- Pitcher
- Born: December 29, 1937 San Fernando, California, U.S.
- Died: March 22, 2022 (aged 84) Bandon, Oregon, U.S.
- Batted: RightThrew: Right

MLB debut
- April 17, 1958, for the Pittsburgh Pirates

Last MLB appearance
- May 6, 1958, for the Pittsburgh Pirates

MLB statistics
- Win–loss record: 0–1
- Earned run average: 5.40
- Strikeouts: 2
- Stats at Baseball Reference

Teams
- Pittsburgh Pirates (1958);

= George Perez (baseball) =

American baseball player (1937–2022)

George Thomas Perez (December 29, 1937 – March 22, 2022) was an American professional baseball pitcher who appeared in four games, all in relief, in Major League Baseball for the Pittsburgh Pirates. The native of San Fernando, California, threw and batted right-handed, stood 6 ft 2 in tall and weighed 200 lb.

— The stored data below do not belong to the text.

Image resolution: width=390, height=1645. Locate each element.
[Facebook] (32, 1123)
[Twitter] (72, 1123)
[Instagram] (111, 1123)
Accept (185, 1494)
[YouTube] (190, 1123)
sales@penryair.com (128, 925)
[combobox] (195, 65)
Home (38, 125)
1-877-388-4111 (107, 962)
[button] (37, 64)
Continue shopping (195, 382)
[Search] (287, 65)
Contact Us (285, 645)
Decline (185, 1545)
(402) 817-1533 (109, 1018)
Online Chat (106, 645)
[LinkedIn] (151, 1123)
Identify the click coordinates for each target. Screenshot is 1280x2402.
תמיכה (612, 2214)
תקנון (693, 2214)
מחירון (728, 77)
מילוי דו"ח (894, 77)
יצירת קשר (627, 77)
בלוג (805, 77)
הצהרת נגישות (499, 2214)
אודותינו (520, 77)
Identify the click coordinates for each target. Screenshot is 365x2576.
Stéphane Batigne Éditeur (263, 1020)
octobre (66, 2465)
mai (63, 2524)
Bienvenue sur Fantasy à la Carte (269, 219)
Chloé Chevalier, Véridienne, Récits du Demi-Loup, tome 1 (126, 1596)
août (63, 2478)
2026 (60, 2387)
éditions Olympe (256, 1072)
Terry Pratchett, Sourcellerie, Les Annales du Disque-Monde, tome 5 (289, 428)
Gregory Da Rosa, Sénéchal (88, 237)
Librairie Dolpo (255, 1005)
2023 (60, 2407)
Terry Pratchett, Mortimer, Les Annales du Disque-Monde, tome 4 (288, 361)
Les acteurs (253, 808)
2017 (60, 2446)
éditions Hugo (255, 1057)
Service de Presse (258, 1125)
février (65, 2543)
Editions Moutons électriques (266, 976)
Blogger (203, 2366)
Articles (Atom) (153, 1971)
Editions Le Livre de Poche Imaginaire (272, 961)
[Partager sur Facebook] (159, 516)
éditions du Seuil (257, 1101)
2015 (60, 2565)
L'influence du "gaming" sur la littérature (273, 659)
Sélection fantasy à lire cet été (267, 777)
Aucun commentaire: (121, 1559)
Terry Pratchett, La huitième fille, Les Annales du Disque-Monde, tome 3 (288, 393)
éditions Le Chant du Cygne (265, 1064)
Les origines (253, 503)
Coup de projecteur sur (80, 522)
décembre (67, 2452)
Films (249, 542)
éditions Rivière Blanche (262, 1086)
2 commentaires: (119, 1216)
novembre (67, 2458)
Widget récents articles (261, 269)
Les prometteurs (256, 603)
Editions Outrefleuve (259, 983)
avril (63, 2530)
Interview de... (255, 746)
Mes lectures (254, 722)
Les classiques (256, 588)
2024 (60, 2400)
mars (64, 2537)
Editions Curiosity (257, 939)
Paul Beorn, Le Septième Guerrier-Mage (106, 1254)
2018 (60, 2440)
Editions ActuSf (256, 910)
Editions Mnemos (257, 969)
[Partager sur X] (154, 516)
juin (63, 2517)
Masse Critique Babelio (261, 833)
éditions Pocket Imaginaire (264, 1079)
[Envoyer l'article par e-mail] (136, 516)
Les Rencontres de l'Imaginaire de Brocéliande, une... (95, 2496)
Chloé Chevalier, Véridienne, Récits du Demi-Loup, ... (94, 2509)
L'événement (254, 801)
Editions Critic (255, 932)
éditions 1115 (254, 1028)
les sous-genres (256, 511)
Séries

Perez signed with the Pirates in 1956 out of Verdugo Hills High School. He won 28 of 39 decisions in the lower and middle levels of minor league baseball during his first two seasons in pro ball, paving the way for his brief trial with the 1958 Pirates. His four-game stint included three well-pitched games, and one poor outing. The disappointing appearance came in his third MLB contest against the Los Angeles Dodgers, newly moved to Perez' native Southern California. On May 2, 1958, at the Los Angeles Memorial Coliseum, Perez relieved starting pitcher Bennie Daniels in the fourth inning with the Pirates leading 5–2. Daniels departed with one out and two runners on base. Perez allowed the inherited runners to score, gave up three more runs of his own, and recorded only one out before he was relieved by Curt Raydon. Perez was tagged with the eventual 9–5 defeat.

However, in Perez' other three games, encompassing eight full innings, he allowed only two earned runs against the Milwaukee Braves, Cincinnati Redlegs and San Francisco Giants. In all, he worked 81/3 big-league innings, and gave up nine hits, four bases on balls, and five earned runs. He struck out two.

Perez returned to the minors after his final appearance for Pittsburgh against the Giants on May 6, and stayed in the game into the 1961 campaign.